本文抜粋:

投稿者:なりぞうさん
神奈川県三浦半島の突端にある城ヶ島は、
家から車で2,30分の距離にあります。
今から8年程前の夏のことですが、
私を含めた友人6名で城ヶ島公園の裏側に
位置する浜辺でキャンプをした時の話です。
鬱蒼と生い茂るススキの道を歩くこと10分。
断崖絶壁に突き当たり、階段を下りてゆくと
磯ばかりの城ヶ島には珍しい、浜辺が現れます。
日中は、暑い日ざしが降り注ぐ中、テントを張り、
シッタカ(巻貝)を磯で取ったりしていました。
やがて、日が暮れ始め、ぼろ雑巾に油を湿らせ、松明を燈し、6人で丸くなり、
PKO問題について話し合っていたその時、
テント後ろの藪から「ヴァァァ~!!」と言う男の低い叫び声が聞こえました。

作業指示: 本文で、浜辺でキャンプをしたのは何人ですか？ この後のデータ行は本文とは関係ありません。

データ一覧:
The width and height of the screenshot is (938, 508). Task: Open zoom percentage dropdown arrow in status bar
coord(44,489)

---

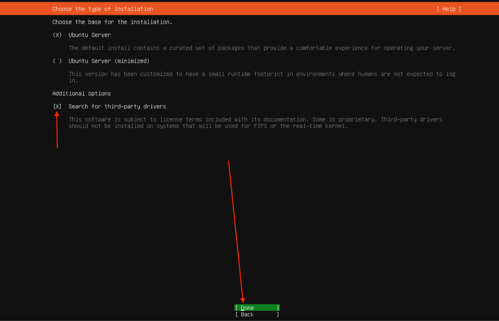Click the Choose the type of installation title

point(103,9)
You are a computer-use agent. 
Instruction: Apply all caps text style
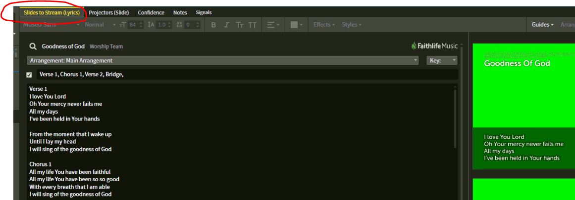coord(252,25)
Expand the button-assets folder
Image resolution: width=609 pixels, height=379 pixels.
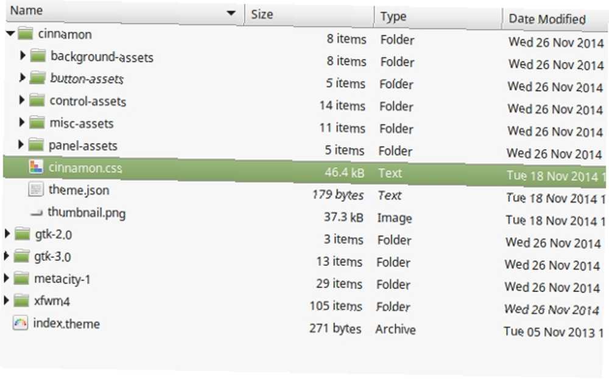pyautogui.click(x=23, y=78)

解答全文: 投稿者を含めた友人6名です。